(Problem to solve): Below is a block of entries, which should be copied verbatim apart from the pictures.

Pixel coordinate grounding data
+++++

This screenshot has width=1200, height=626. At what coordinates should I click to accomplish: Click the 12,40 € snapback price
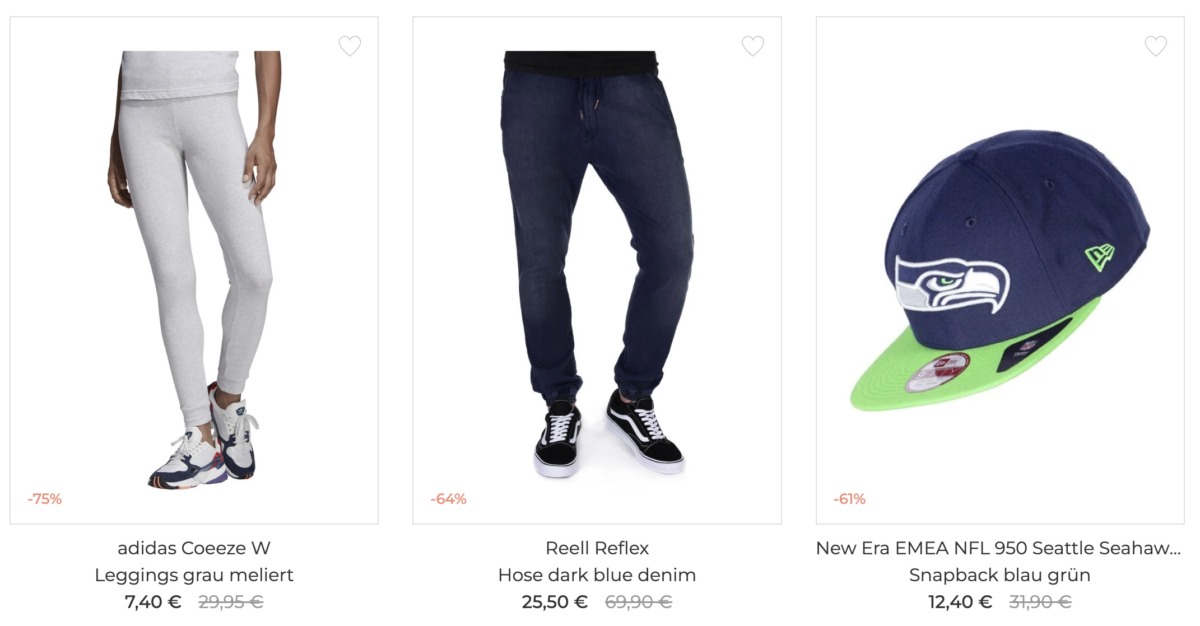pos(960,602)
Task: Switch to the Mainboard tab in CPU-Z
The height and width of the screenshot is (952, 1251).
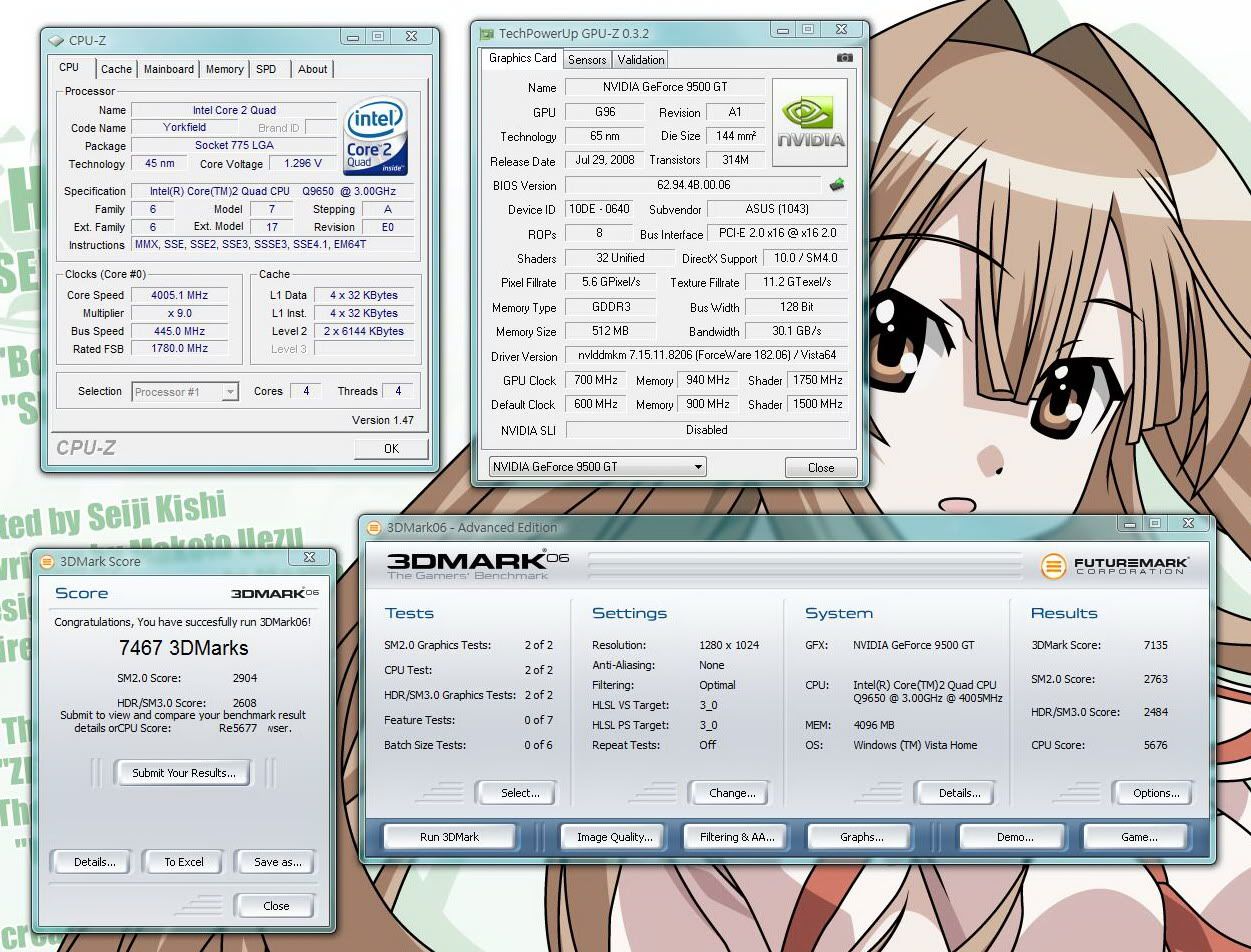Action: tap(168, 69)
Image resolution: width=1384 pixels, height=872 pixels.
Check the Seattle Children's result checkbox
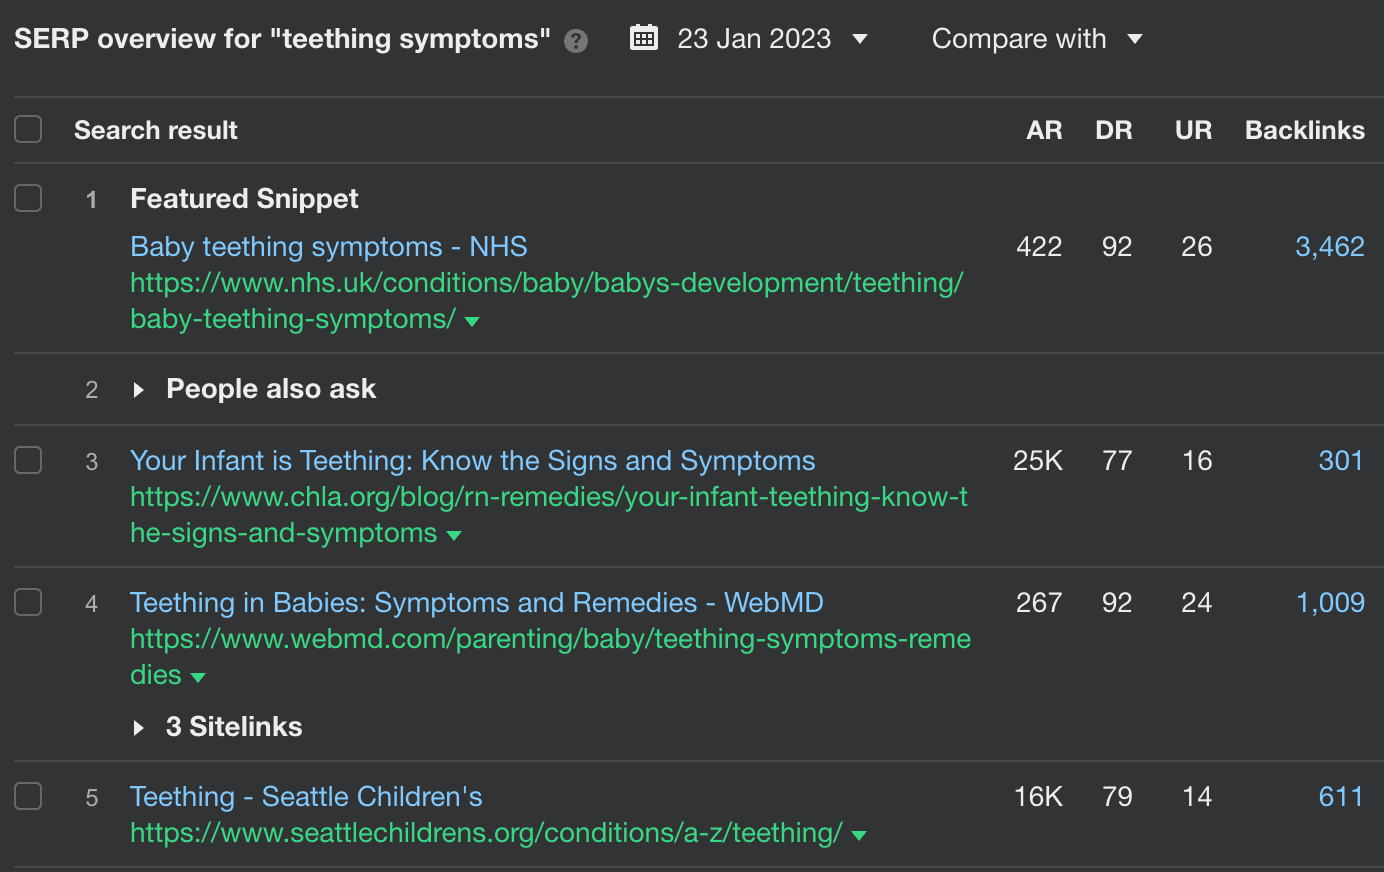28,797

+++++

(Answer to the problem):
This screenshot has width=1200, height=626. At what coordinates should I click to accomplish: Click the 12,40 € snapback price
pos(960,602)
Task: Switch to the Mainboard tab in CPU-Z
The height and width of the screenshot is (952, 1251).
Action: tap(168, 69)
Image resolution: width=1384 pixels, height=872 pixels.
Check the Seattle Children's result checkbox
28,797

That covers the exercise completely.